[petsc-users] zero pattern of result of matmatmult

Frederik Treue frtr at fysik.dtu.dk
Wed Sep 18 03:00:40 CDT 2013


On Tue, 2013-09-17 at 07:24 -0700, Jed Brown wrote:
> Frederik Treue <frtr at fysik.dtu.dk> writes:
> 
> > On Tue, 2013-09-17 at 08:15 -0500, Barry Smith wrote:
> >>     Are you calling MatSetValuesStencil() for each single entry or once per row or block row? Row or block row will be faster than for each entry.
> > once per entry - this I should definitely improve. What's the logic
> > behind row or block rows being faster? The fewer calls to
> > MatSetValuesStencil, the better?
> 
> It shares index translation and the call stack.

Just to be sure: If I could make the building of the matrix in one go
(pr. mpi process), ie. give a list of stencils from all the points
handled by the process, and then make one MatSetValuesStencil, would
this always be faster? Assuming there is no memory concerns.

> > PS. FYI: My stencil is essentially a standard 2D, 9-point box stencil,
> > but the values in all rows are different (due, among other things, to
> > the geometric tensor).
> 
> That's normal.  Is the geometry changing?
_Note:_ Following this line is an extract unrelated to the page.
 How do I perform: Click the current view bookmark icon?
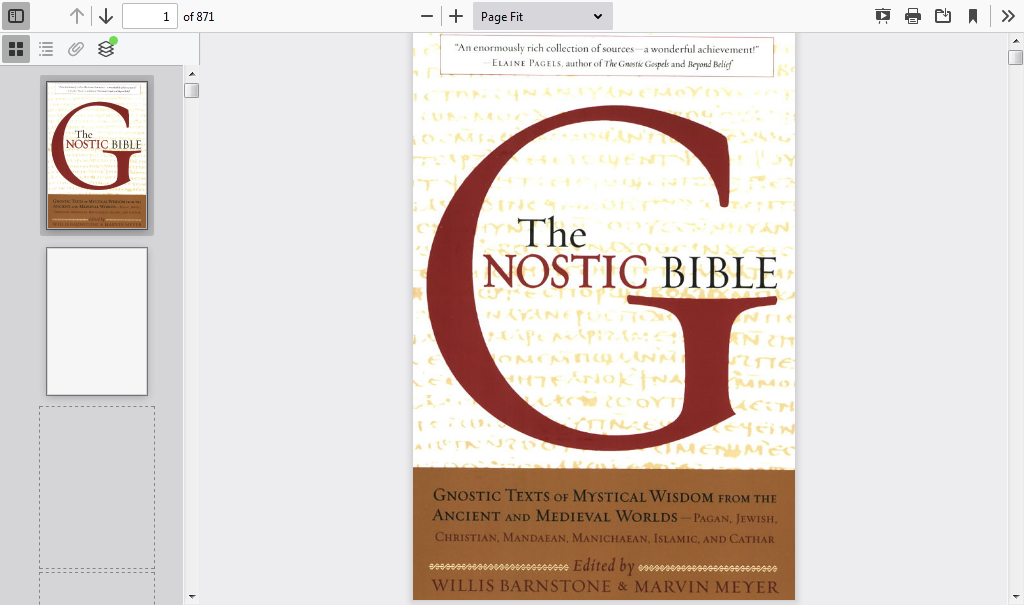click(x=973, y=16)
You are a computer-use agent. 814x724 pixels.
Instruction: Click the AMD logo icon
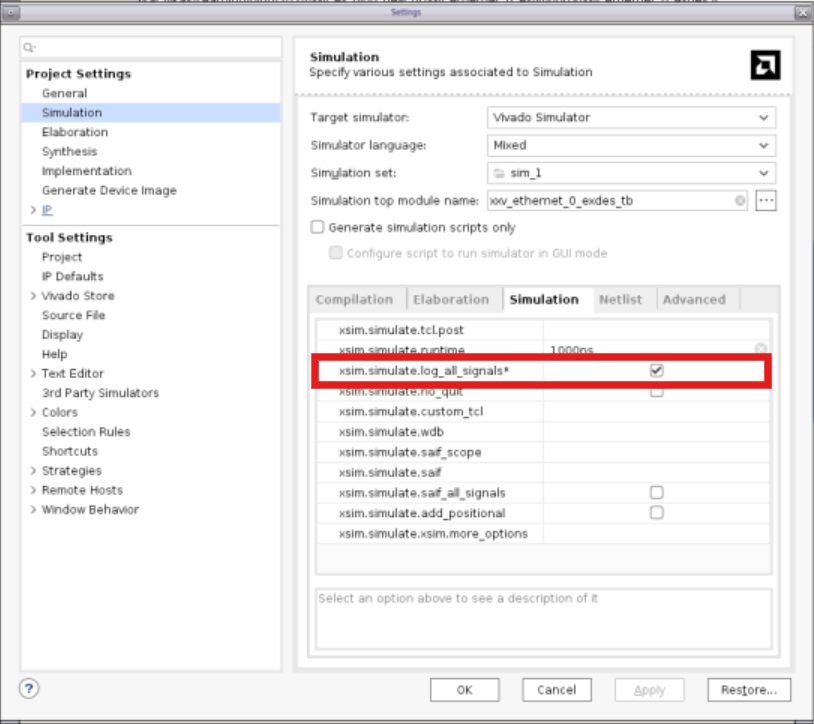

Both that, and my operator depends explicitly on the fields, which
obviously do change.
> 
> >       ##########################################################
> >       #                                                        #
> >       #                          WARNING!!!                    #
> >       #                                                        #
> >       #   This code was compiled with a debugging option,      #
> >       #   To get timing results run ./configure                #
> >       #   using --with-debugging=no, the performance will      #
> >       #   be generally two or three times faster.              #
> >       #                                                        #
> >       ##########################################################
> 
> We weren't joking.
> 
> You should configure an optimized build using a different value of
> PETSC_ARCH so that you can easily switch back and forth between the
> debug and optimized versions.  Everything will get faster, but
> especially insertion.

Ah, so I can't assume that because version 1 of my code is X times
faster than version 2, measured using a debug version of petsc, this
will also hold for the production version of petsc... Thanks for the
heads up :)

/Frederik

PS. Barry, the constant parts of my operator requires no calculation at
all, but thanks for the info anyway.